Un percorso arricchito da anni di esperienza nella gestione di Risorse Umane e Finanziarie, nella Contrattualistica, nella gestione dei rapporti diretti con Clienti e Fornitori, nella gestione delle dinamiche di Gruppo con soci e loro consulenti. 

Nel corso degli anni le esperienze aziendali unite alle attitudini personali mi hanno permesso di sviluppare la capacità di anticipare e nel contempo essere un buon risolutore dei problemi ordinari e straordinari delle attività.

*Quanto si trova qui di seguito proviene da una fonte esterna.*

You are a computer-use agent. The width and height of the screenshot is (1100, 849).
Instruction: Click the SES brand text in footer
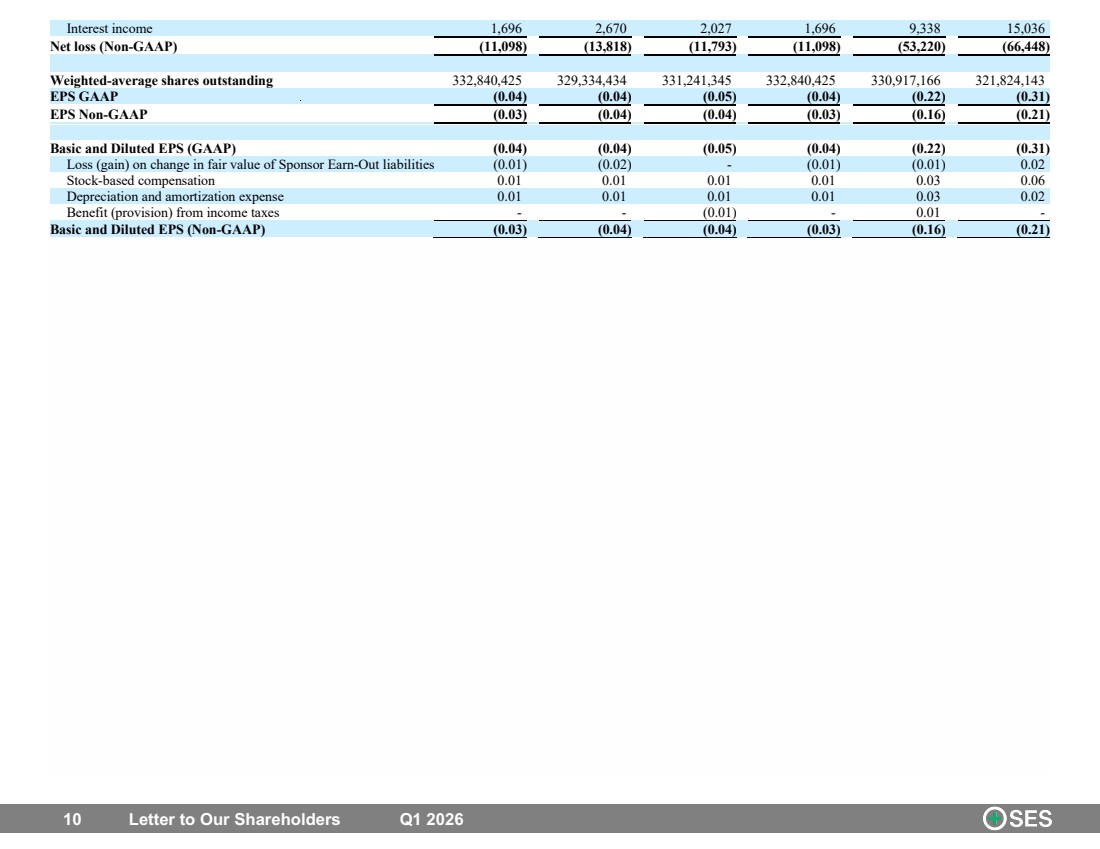1031,819

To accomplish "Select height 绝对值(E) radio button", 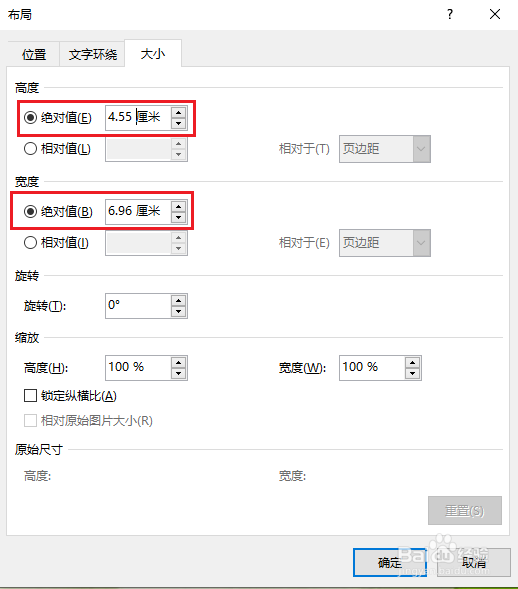I will 30,118.
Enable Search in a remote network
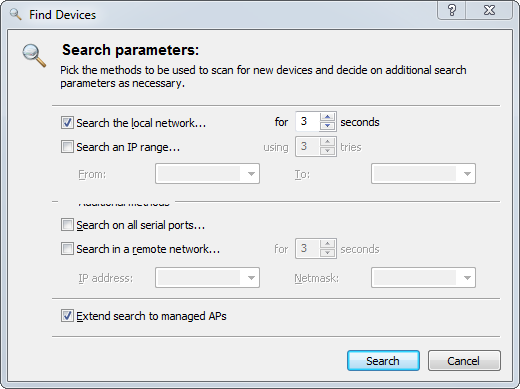The height and width of the screenshot is (389, 520). coord(67,249)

Il mio agire è sempre stato caratterizzato da entusiasmo e passione in tutto quello che ho fatto e continuo a fare sia in ambito professionale che extra-professionale, sempre alla ricerca dell'innovazione e della differenziazione come caratteristica vincente.

La passione per la cultura mi ha portato ad iscrivermi all’Ordine dei Giornalisti ed a  scrivere articoli di economia pubblicati nella rubrica “La Bussola d’Impresa” edita dalla Gazzetta dell’Emilia ed a collaborare saltuariamente con altre testate.

La stessa passione mi porta a pianificare ed organizzare eventi non profit volti al raggiungimento di obiettivi filantropici legati  alla carità ed alla fratellanza anche attraverso  club ed associazioni locali. 

Mi piace lavorare in squadra, mi piace curare le pubbliche relazioni e, sono convinto che l’unione delle professionalità tra due singoli, non le somma ma, le moltiplica.

Il mio impegno è lavorare sodo con etica, lealtà ed armonia.”